Insurer Has Duty to Defend when Insurance Contract May Possibly Cover Alleged Source of Liability
In Margulis v. BCS Insurance Co., Scott Margulis (“Margulis”), individually and on behalf of a class of similarly situated individuals, filed a class action petition in Missouri against Bradford & Associates (“Bradford”), an insurance agent and broker that had transmitted unsolicited, automated telephone calls advertising its services. Margulis’s claim alleged that Bradford’s unsolicited telephone calls were a common law invasion of privacy and violation of a federal statute that restricts telephone solicitations. BCS Insurance Company (“BCS”), Bradford’s professional liability insurer, declined coverage and did not defend Bradford in the action. Margulis and Bradford settled for $4,999,999, with such judgment amount to be satisfied exclusively from the proceeds of the insurance policies and claims against Bradford’s insurer. Margulis then filed a declaratory judgment action against BCS, seeking an order declaring that BCS had a duty to defend Bradford in the underlying action and required BCS to pay the judgment amount. The circuit court granted BCS’s motion for summary judgment and denied Margulis’s motion for summary judgment.
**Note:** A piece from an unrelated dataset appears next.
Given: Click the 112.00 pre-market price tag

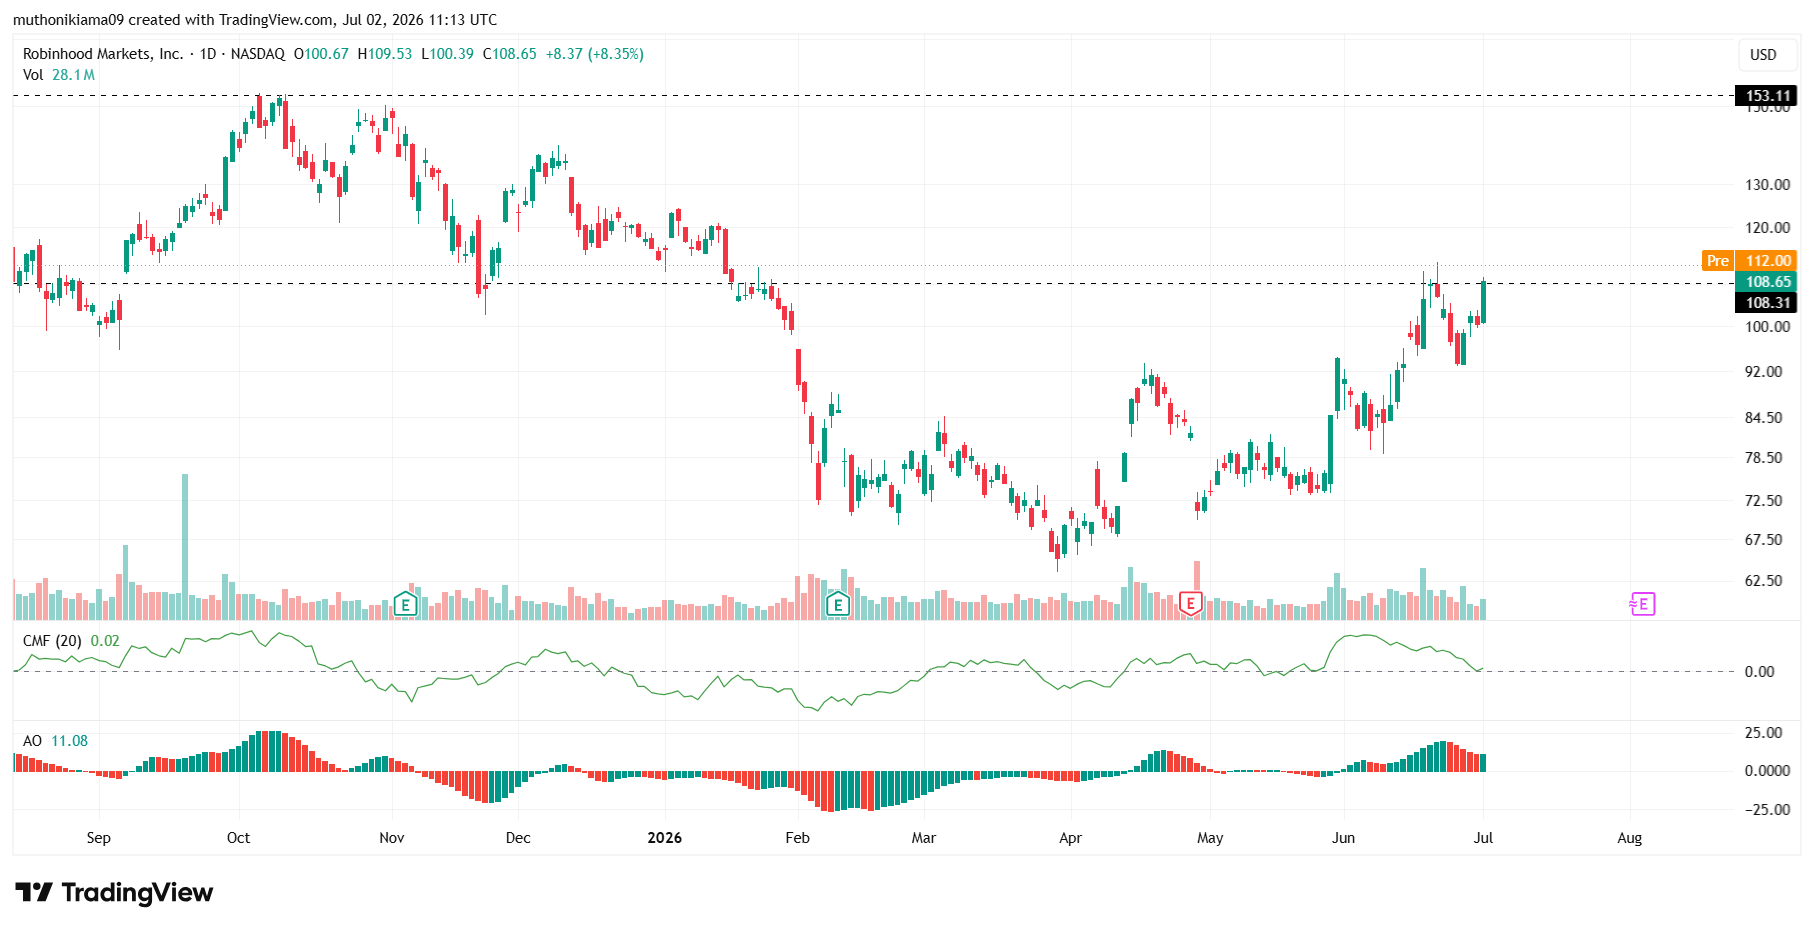Looking at the screenshot, I should pyautogui.click(x=1767, y=260).
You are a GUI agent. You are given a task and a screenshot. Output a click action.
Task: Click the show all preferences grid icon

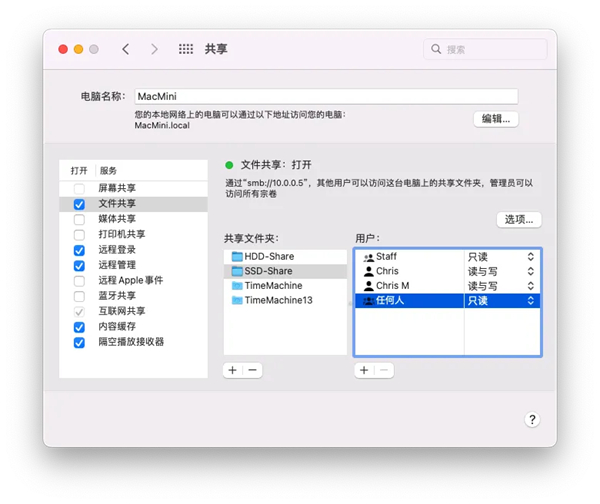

On appeal, Margulis contended that the circuit court impermissibly construed ambiguous policy language narrowly, rather than broadly, such that the possibility of coverage would be foreclosed. Margulis asked that the court hold that BCS had and breached a duty to defend Bradford and find BCS is estopped as a matter of law and must indemnify the underlying judgment plus post-judgment interest. BCS contended that Margulis ignored the key passage in the policy, that the action arises out of the conduct of the business of the insured in rendering services from others. Therefore, BCS further contended that it cannot be estopped when it never had a duty to defend.
The court reviewed whether BCS breached its duty to defend Bradford in the underlying action. The court concluded that BCS had no duty to defend Bradford in the underlying action because the policy could not possibly cover the liability arising out of the facts alleged by Margulis. The court did not agree with Margulis that “all that the BCS Policy requires” is “a negligent act arising out of the conduct of Bradford’s insurance agency business.” Such interpretation effectively deletes the “rendering services for others” language in the policy. Therefore, the terms of the policy clearly precluded the possibility of coverage and also restricted the use of the doctrine of estoppel.
Illinois Insurance Law: The insurer has a duty to defend if the complaint alleges facts potentially within policy coverage. An insurer may not justifiably refuse to defend an action against its insured unless it is clear from the face of the underlying complaint that the allegations fail to state facts, which bring the case within, or potentially within, the policy’s coverage. In other words, an insurer must defend if the insurance contract might possibly cover the alleged source of liability.
Margulis v.BCS Insurance Co., 2014 IL App (1st) 140286.